Após reunião com o ministro Paulo Guedes (Economia), o ministro João Roma (Cidadania) defendeu nesta quarta-feira (28) que, na reformulação do Bolsa Família, o benefício médio por mês suba 50% ou mais.

Atualmente, o programa de transferência de renda paga, em média, cerca de R$ 190 por família. Se for elevado em 50%, esse valor chegará a R$ 285.

O presidente Jair Bolsonaro já chegou a prometer que o benefício médio subiria para R$ 300. Depois, ele declarou que o aumento seria de 50%, mas sem informar o valor final.

”O presidente falou de um aumento de cerca de 50% do valor. Nós pretendemos que chegue a isso ou talvez até mais. Mas tudo isso vai depender obviamente de entendimento inclusive aqui com a área econômica em momento oportuno”, afirmou Roma.

As pastas da Cidadania e da Economia discutem o desenho final da proposta de reformulação do Bolsa Família. A ideia é fundir várias ações sociais em um único programa social, que deve inclusive ganhar novo nome, substituindo a marca Bolsa Família que foi criada na gestão petista.

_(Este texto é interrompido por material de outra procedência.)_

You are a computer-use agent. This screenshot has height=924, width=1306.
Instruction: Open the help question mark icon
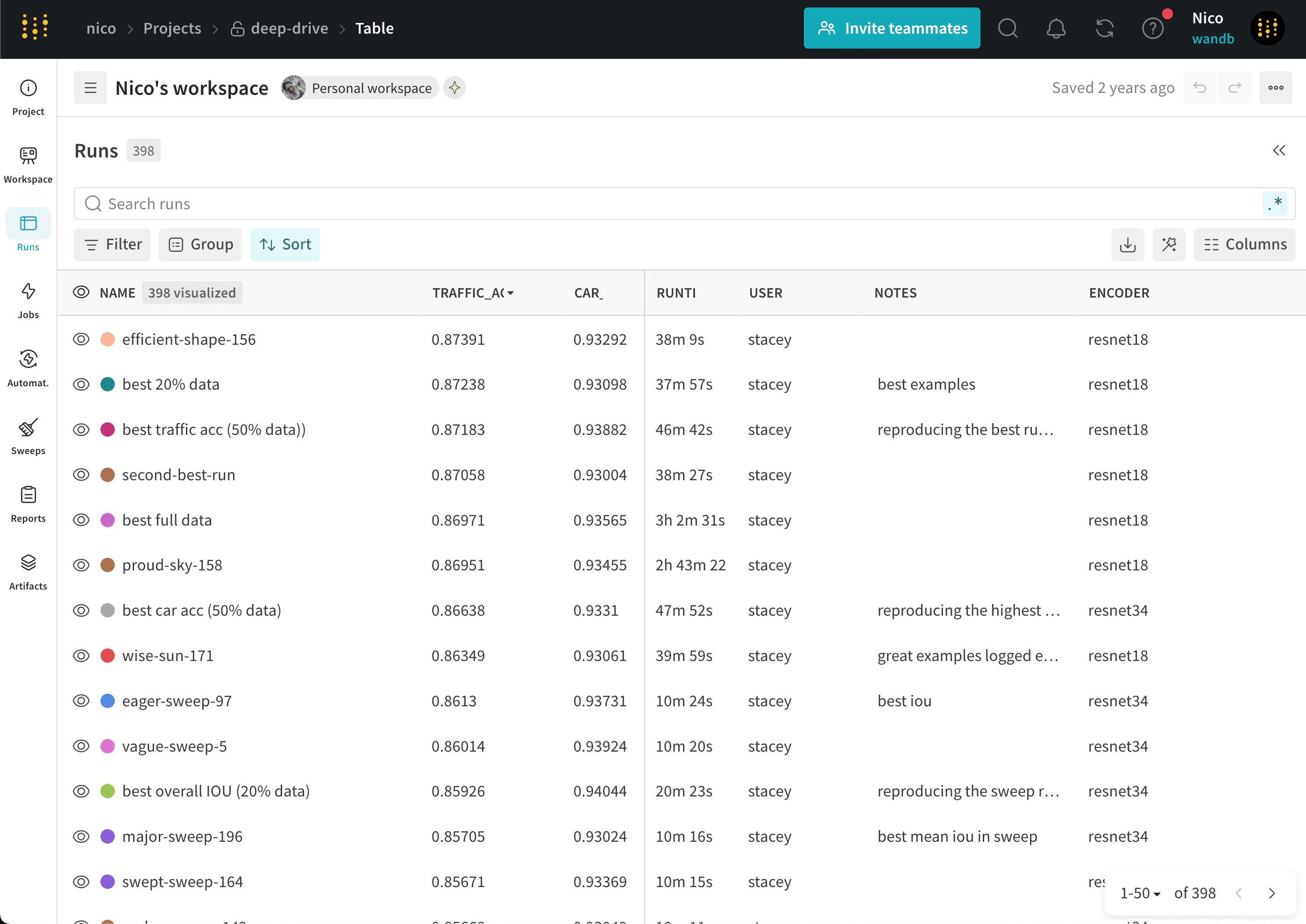click(1152, 28)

O valor médio ainda está em debate no governo. Roma disse que o valor seja o maior possível, mas isso depende de limitações orçamentárias.

Em versão recente elaborada pelo governo, o número de beneficiários também deve aumentar, passando de 14,7 milhões de famílias para aproximadamente 17 milhões. Com isso, o custo do programa tende a subir para cerca de R$ 53 bilhões por ano. No Orçamento de 2021, a verba para o Bolsa Família é de R$ 34,9 bilhões.

Guedes afirmou nesta quarta que os “cálculos estão dentro da Lei de Responsabilidade Fiscal e respeitando o teto de gastos”. O teto é uma norma que impede o crescimento de despesas acima da inflação.

O governo, segundo os ministros, quer enviar a MP (medida provisória) de reestruturação dos programas sociais até o início de agosto. Uma MP passa a valer imediatamente e precisa do aval do Congresso em até 120 dias para não perder a validade.

O plano é dar início ao novo Bolsa Família em novembro, logo após o pagamento da última parcela do auxílio emergencial. Nesta semana, Bolsonaro mencionou que o novo Bolsa Família dependeria de uma PEC (Proposta de Emenda à Constituição), que precisa do apoio de 60% da Câmara e do Senado e tem um rito mais lento no Congresso.

Segundo Roma, a reformulação será por medida provisória. ”Sempre se comenta a possibilidade de PEC para questões orçamentárias. O auxílio emergencial, por exemplo, ocorreu através de uma PEC. No caso, a reformulação desses programas sociais é possível fazer por medida provisória”.